The multilateral instrument:
the most important tax treaty in the world?

multilateraal instrument multilateral instrument BEPS MLI

On 7 June 2017, Belgium and 70 other countries signed the so-called multilateral instrument (MLI), which brings about an adjustment of the tax treaties of the signatories.

What is it about?

In response to the recent tax scandals (Luxleaks, Panama Papers, Google, Amazon, etc.), the OECD developed an action plan to counter of tax base erosion and artificial profit shifts; the so-called BEPS or Base Erosion and Profit Shifting action plan.

Some companies are (or were) specifically looking for loopholes in tax treaties for double non-tax situations.  The typical example is the PPL (or Profit Participating Loan): the interest on profit-sharing loans is deductible in Belgium, whereas in Luxembourg it can be regarded as an untaxed dividend as a result of which the company does not pay tax, neither in Belgium nor in Luxembourg.

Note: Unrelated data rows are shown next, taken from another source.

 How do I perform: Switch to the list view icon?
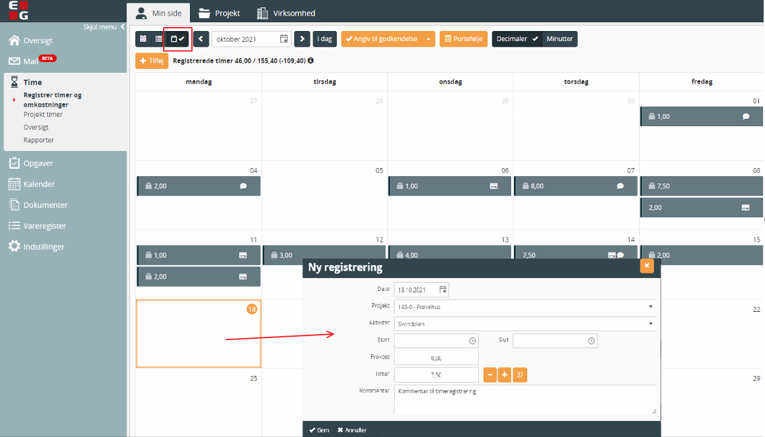[159, 39]
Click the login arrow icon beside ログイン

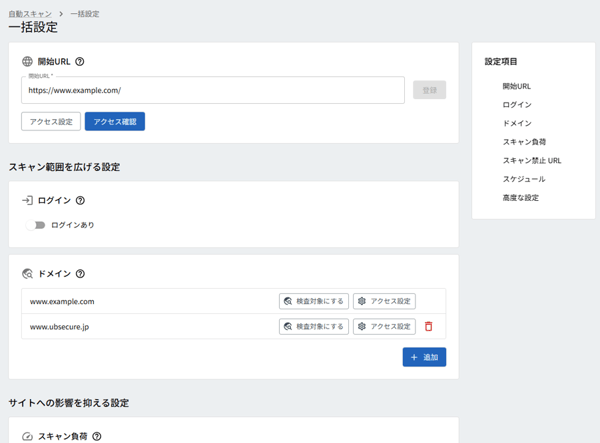[x=27, y=200]
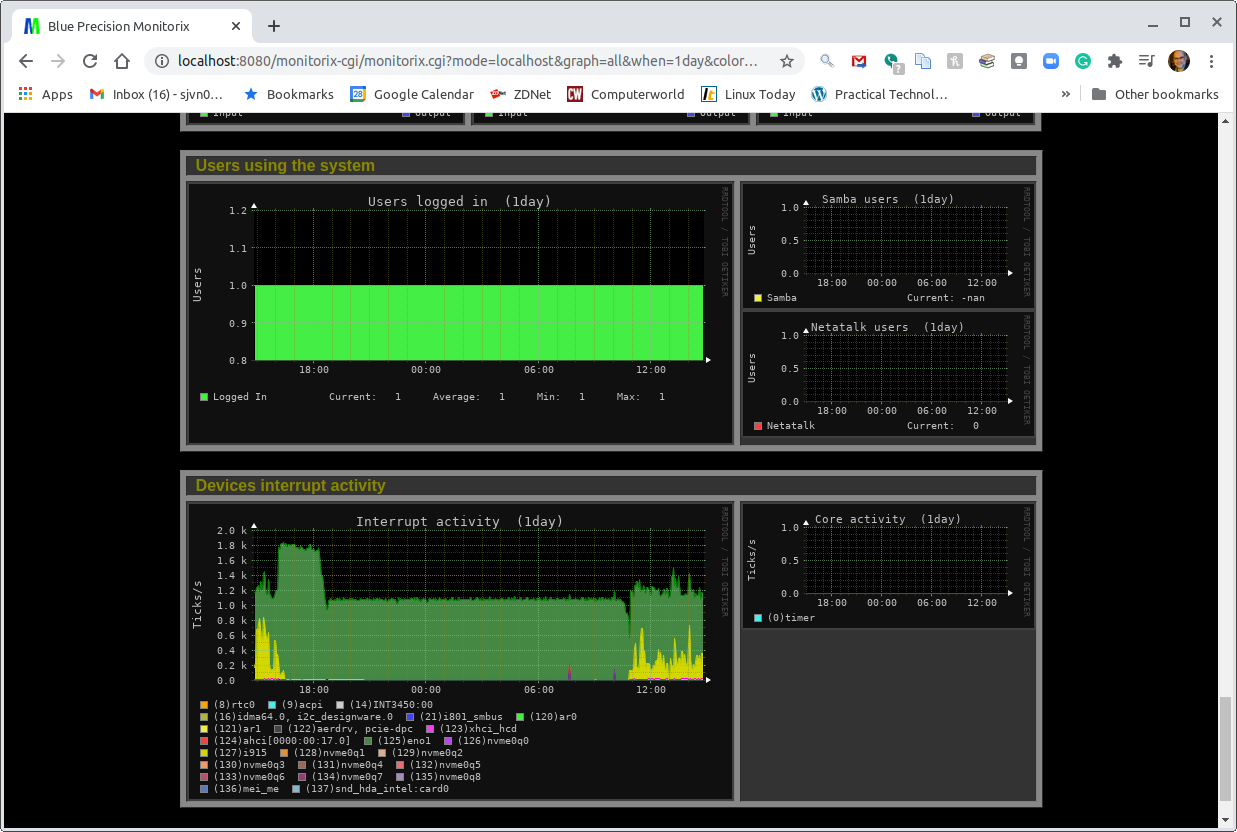
Task: Open a new browser tab
Action: (273, 25)
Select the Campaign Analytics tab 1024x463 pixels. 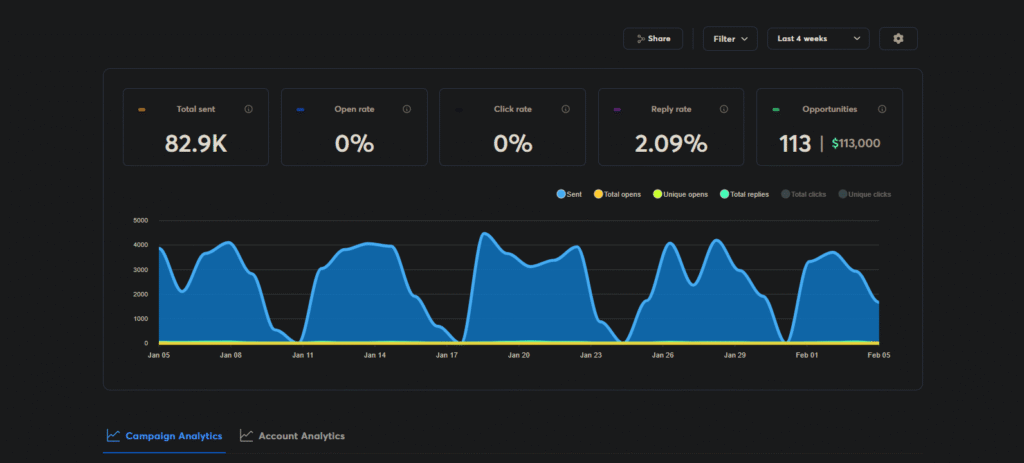click(173, 436)

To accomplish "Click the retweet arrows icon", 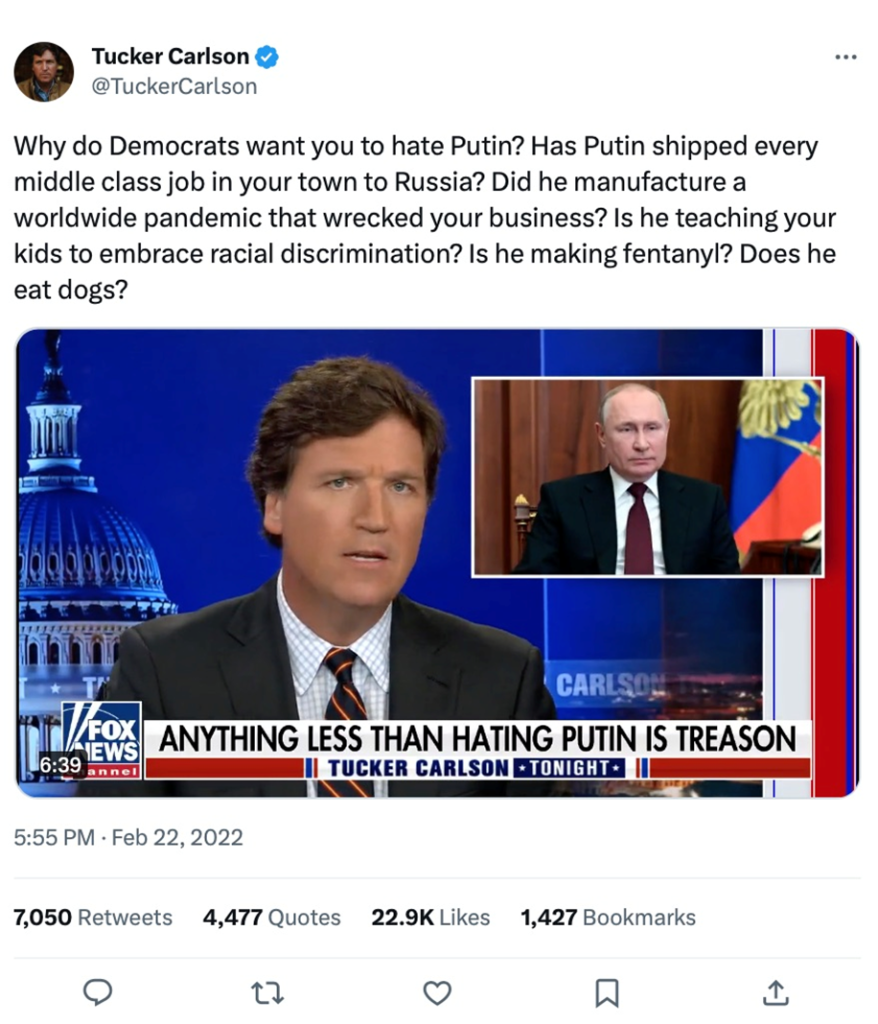I will click(x=267, y=993).
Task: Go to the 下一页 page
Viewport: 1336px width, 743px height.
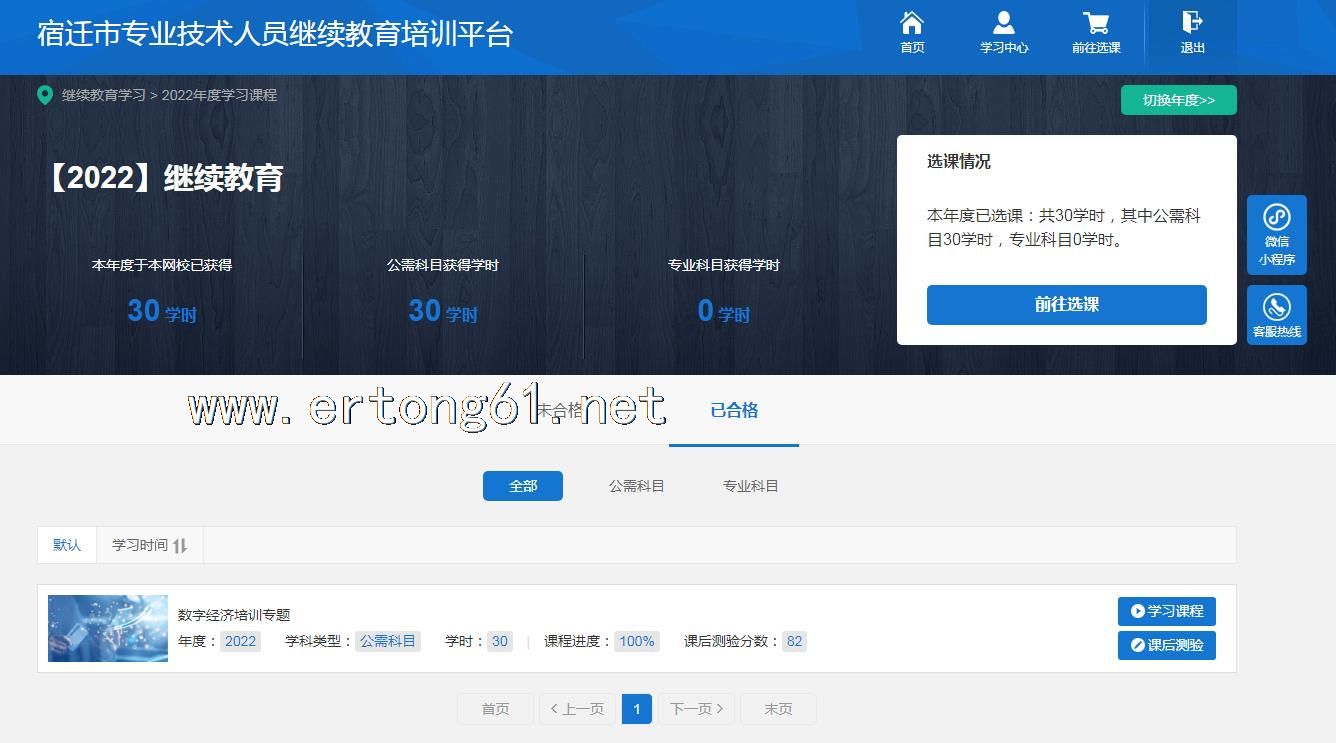Action: click(696, 709)
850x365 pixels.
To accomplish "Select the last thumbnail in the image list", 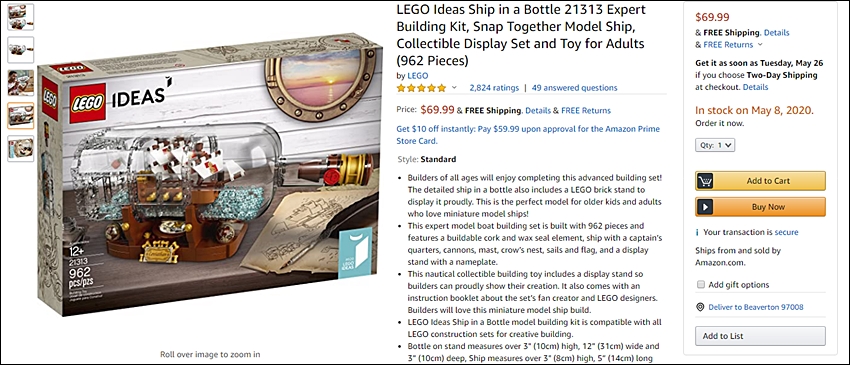I will (21, 149).
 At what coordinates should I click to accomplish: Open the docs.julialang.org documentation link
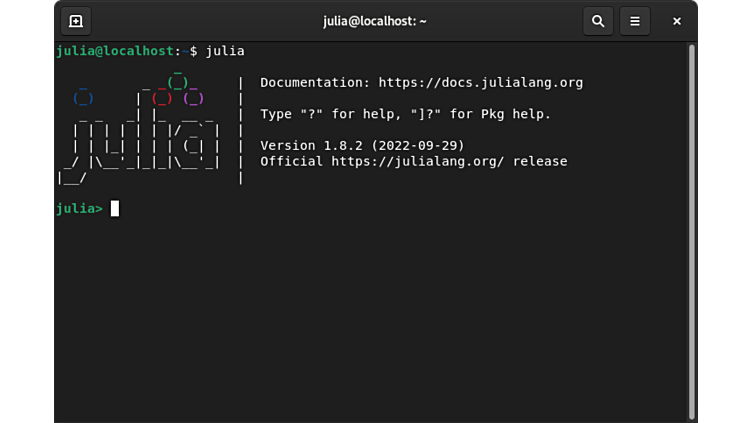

To put these action points into practice, countries must implement certain changes to their tax treaties.  If you know that it took around 12 years before the Netherlands and the United States reached an agreement on a new tax treaty, it was necessary to find a better and faster way to adjust tax treaties.

On 7 June 2017, around 70 countries simultaneously signed the Multilateral Convention to Implement Tax Treaty Related Measures to Prevent BEPS or in short MLI.  The MLI allows involved countries to adjust their tax treaties in an efficient and time-saving manner.  The MLI will have an impact on over 3,000 tax treaties worldwide, saving at least 30 years of negotiations.

Why?

The aim of the MLI is to “automate” the implementation of the BEPS provisions in existing double tax treaties, but only in those cases where the two treaty states accept the requested amendment or the adjustment as included in the MLI.

How is it done?

The MLI contains a number of provisions (minimum standards) that must be introduced (e.g. anti-abuse rules).

The remaining articles of the MLI are only “recommendations”.  It is not mandatory to include these recommendations in the existing double taxation treaties (“DTTs”).  We are talking about:

  • hybrid entities;
  • double residence of legal persons;
  • methods for avoiding double taxation on dividend transactions;
  • capital gains on shares of real estate companies;
  • anti-abuse provision for permanent establishments located in third countries; and
  • measures to combat the evasion of the permanent establishment status

The fact that Belgium is signing the MLI does not mean that all Belgian DTTs are automatically adjusted.  The rule of symmetry applies here, which means that a provision in a DTT will only be changed if both parties have included this provision in the MLI.

US are not joining

The US will not be not a party in the MLI because they fear that the MLI will lead to a higher non-US tax.  As the US has a credit system, i.e. that the foreign tax can be set off against the US tax, they are not keen on extra foreign taxes. You will understand that the IRS was not very happy with the 13 billion EUR fine imposed by the European Commission on Apple.

Belgium changes around 100 DTTs

Belgium chooses to change 98 DDTs.  Certain DTTs are not included in the Belgian list, such as Germany.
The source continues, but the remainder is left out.